O Brasil tem contribuído para resolver essa equação. Só nas duas últimas décadas, a produção de grãos aumentou 250% com apenas 50% de expansão em área. Na pecuária, elevamos o número de animais em 50%, reduzindo em 10% as áreas destinadas ao pasto. Isso também tornou o Brasil uma potência ambiental com aproximadamente 65% de sua área preservada, 30% destinados ao uso rural — pecuária, agricultura, fruticultura, silvicultura e horticultura — e 5% com áreas urbanas, mineração, indústrias e infraestrutura.
Dos atuais 62 milhões de hectares utilizados para fins da agricultura, cerca de sete milhões são irrigados, principalmente em cultivos de frutas, hortaliças, cana-de-açúcar, arroz, milho e café. Desses, 1,4 milhões de hectares são irrigados por meio de 23 mil pivôs centrais. A irrigação brasileira possui potencial para elevar ainda mais a produtividade a partir de ganhos de eficiência e gestão integrada de bacias hidrográficas. Pode otimizar áreas agrícolas já implantadas e diminuir a pressão pela abertura de novas áreas em vegetação natural.
A Embrapa e seus parceiros têm desenvolvido pesquisas e inovações tecnológicas com uma visão integrada e sistêmica, promovendo o uso mais racional da água. O agricultor pode se tornar um “águacultor”, ou seja, também produzir água em sua chácara, sítio, fazenda ou estância. Tecnologias, sistemas e práticas de manejo como plantio direto, agricultura de precisão, aplicativos de gestão da irrigação, integração lavoura-pecuária-floresta (ILPF), recuperação e manutenção das reservas legais e áreas de proteção permanentes permitem maior infiltração das águas das chuvas no lençol freático. Além de propiciar aumento da biodiversidade, essas condições elevam a eficiência de uso e a disponibilidade de recursos hídricos em períodos de seca para uso agrícola, urbano e industrial.
Diferentes instâncias governamentais estão amplificando a contribuição com o aprimoramento de políticas públicas de gerenciamento das bacias hidrográficas. Pagamento por serviços ambientais hídricos, estabelecimento de outorgas de uso baseadas na real disponibilidade e gerenciamento dos conflitos de usuários são estratégias muito bem-vindas. O cidadão usuário é fundamental e está se engajando cada vez mais em campanhas de reúso e diminuição de desperdícios.

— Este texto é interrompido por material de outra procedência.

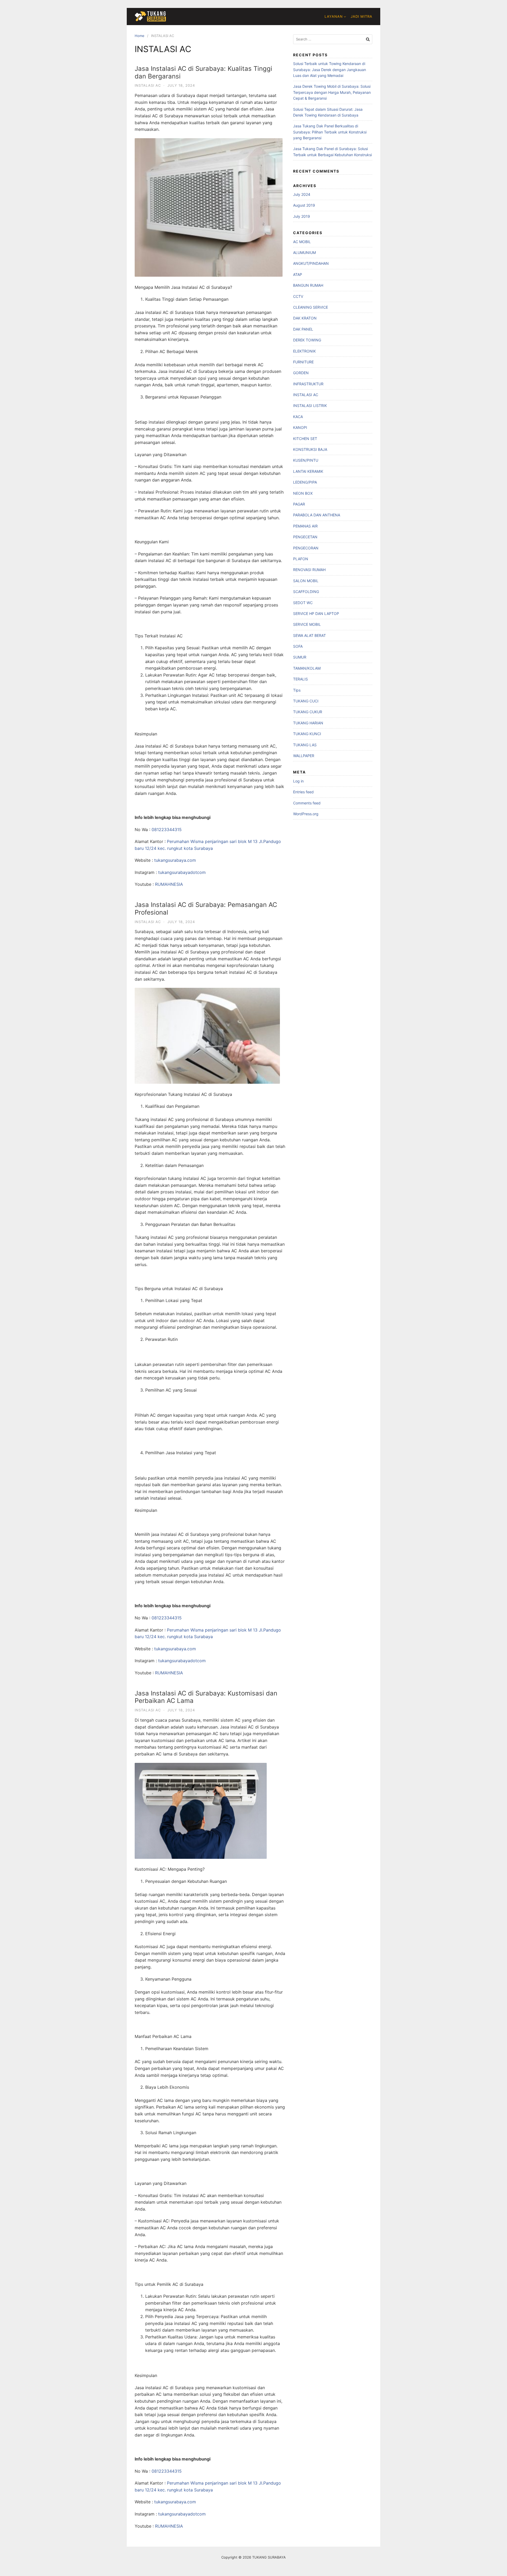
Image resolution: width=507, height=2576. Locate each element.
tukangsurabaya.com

Das vertentes, a água nasce como o elemento essencial para a produção de carnes, leites, ovos, grãos, frutas, legumes e verduras. Além disso, sua presença pode propiciar momentos de lazer e irrigar tradições culturais e religiosas. Também faz nascer poesia, pois, como na composição do maestro Jobim: “São as águas de março fechando o verão. É a promessa de vida no teu coração.”